Proposal 1: ask companies to invest more in safety stuff

Capabilities plausibly just improve by throwing more compute at existing algorithms. Safety doesn’t work like this. They propose “if we want safety to stay ahead of capabilities, maybe should allocate at least half of budget to safety stuff”. I don’t think that this is enough, but it’s better than the current situation (my understanding is that safety gets much much less than 1/2 of budget).

Proposal 2: Governance measures

I loved this section. Here are some favorite quotes.

”Rapid, unpredictable progress also means that risk-reduction efforts must be proactive.” “The key is policies that automatically trigger when AI hits certain capability milestones"

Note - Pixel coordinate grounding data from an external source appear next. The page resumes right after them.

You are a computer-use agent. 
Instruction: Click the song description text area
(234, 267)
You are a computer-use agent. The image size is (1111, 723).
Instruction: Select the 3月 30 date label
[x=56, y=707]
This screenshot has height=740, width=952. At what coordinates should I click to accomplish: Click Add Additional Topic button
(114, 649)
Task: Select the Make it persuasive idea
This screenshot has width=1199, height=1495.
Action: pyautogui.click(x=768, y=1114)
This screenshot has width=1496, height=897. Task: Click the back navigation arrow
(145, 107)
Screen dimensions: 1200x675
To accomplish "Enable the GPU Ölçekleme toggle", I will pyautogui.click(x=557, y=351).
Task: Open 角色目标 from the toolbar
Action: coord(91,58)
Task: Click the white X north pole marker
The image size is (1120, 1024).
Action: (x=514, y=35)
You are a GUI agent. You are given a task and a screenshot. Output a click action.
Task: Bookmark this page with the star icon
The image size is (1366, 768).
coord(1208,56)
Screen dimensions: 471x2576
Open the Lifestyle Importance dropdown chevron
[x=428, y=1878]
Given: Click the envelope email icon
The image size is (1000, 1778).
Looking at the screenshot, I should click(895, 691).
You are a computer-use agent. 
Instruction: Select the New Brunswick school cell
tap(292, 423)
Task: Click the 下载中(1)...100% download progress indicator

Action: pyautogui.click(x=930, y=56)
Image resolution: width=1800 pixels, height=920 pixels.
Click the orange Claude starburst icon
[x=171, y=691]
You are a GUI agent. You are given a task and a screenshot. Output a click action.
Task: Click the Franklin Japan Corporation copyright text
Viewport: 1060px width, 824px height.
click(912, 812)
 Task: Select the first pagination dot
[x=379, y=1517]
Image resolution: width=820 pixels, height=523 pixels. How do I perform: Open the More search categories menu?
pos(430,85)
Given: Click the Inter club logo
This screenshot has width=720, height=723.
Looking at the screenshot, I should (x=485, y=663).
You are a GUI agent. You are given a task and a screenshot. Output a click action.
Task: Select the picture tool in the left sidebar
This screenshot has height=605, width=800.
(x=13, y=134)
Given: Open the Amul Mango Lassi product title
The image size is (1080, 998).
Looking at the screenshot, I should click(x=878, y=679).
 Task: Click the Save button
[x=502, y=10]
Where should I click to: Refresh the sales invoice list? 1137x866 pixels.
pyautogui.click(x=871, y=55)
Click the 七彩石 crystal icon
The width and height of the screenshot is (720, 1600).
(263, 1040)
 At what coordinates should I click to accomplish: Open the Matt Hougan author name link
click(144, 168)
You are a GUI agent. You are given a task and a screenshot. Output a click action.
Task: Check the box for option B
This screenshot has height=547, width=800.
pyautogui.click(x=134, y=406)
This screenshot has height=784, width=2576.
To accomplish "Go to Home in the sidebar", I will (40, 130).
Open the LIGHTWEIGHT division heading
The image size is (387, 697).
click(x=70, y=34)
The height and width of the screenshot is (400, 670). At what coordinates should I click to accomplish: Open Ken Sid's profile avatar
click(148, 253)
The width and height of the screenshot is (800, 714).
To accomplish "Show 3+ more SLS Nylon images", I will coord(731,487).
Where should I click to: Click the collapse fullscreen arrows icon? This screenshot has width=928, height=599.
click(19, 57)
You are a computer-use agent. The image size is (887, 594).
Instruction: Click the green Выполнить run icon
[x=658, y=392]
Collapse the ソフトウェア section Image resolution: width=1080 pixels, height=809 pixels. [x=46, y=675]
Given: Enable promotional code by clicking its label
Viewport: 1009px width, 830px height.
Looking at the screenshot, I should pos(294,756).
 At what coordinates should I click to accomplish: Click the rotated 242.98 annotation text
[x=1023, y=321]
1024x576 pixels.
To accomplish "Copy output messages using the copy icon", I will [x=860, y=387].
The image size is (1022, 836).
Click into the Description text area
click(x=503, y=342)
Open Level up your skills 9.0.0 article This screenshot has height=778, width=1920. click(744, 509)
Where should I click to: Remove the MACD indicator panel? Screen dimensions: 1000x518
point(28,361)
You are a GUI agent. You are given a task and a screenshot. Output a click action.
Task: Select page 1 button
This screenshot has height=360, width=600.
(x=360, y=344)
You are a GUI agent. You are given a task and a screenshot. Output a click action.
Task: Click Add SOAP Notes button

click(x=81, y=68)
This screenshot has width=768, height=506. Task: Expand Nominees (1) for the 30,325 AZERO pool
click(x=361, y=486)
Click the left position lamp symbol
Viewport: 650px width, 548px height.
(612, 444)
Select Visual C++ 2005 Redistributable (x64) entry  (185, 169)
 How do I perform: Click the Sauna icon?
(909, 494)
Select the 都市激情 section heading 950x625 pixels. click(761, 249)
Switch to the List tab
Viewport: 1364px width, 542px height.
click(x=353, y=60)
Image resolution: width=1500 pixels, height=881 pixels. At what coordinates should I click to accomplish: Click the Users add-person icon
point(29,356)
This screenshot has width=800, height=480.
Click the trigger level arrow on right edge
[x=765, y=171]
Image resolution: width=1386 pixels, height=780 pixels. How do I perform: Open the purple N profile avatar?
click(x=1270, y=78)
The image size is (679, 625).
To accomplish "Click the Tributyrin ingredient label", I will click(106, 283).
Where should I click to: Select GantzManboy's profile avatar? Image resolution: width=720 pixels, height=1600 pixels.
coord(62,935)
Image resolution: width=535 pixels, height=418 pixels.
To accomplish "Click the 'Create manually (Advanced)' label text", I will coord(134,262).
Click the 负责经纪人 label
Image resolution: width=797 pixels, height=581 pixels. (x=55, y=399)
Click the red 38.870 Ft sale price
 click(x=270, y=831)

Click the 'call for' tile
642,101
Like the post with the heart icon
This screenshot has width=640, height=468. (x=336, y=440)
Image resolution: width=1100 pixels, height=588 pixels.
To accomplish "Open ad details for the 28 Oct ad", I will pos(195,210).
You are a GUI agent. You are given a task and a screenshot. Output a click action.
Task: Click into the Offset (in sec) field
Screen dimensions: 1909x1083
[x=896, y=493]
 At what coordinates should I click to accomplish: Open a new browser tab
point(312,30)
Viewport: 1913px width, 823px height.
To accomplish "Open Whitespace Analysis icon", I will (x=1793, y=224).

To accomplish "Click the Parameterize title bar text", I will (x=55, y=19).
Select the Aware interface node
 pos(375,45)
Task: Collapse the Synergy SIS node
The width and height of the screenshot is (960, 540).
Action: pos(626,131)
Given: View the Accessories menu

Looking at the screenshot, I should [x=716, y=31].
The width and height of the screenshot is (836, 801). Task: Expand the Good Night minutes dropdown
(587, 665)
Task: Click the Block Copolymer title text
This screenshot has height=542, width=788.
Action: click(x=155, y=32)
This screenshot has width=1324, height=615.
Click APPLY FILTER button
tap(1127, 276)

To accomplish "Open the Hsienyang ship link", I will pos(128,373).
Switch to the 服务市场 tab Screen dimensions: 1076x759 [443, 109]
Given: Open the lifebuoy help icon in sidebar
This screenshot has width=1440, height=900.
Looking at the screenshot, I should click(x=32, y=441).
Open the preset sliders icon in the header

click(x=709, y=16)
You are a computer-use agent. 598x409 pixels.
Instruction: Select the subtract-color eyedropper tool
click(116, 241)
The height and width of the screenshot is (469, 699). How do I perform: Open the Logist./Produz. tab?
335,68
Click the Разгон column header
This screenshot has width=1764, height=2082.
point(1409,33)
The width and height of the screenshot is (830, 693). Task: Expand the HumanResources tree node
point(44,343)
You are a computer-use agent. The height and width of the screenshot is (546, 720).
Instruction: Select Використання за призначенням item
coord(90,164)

"To address international race dynamics, they need the affordance to facilitate international agreements and partnerships"

"The most pressing scrutiny should be on AI systems at the frontier: the few most powerful systems, trained on billion dollar supercomputers, that will have the most hazardous and unpredictable capabilities."

"Regulators can and should require that frontier AI developers grant external auditors on-site, comprehensive (“white-box”), and fine-tuning access from the start of model development”

For real --- the whole idea of making a super powerful super evil thing and then checking afterwords if it’s nice is a disaster.

The proposal to un-handicap external evaluators (who don’t currently get white box access or ability to fine tune, and only get to do stuff at the end and only for very short amount of time) seems pretty good.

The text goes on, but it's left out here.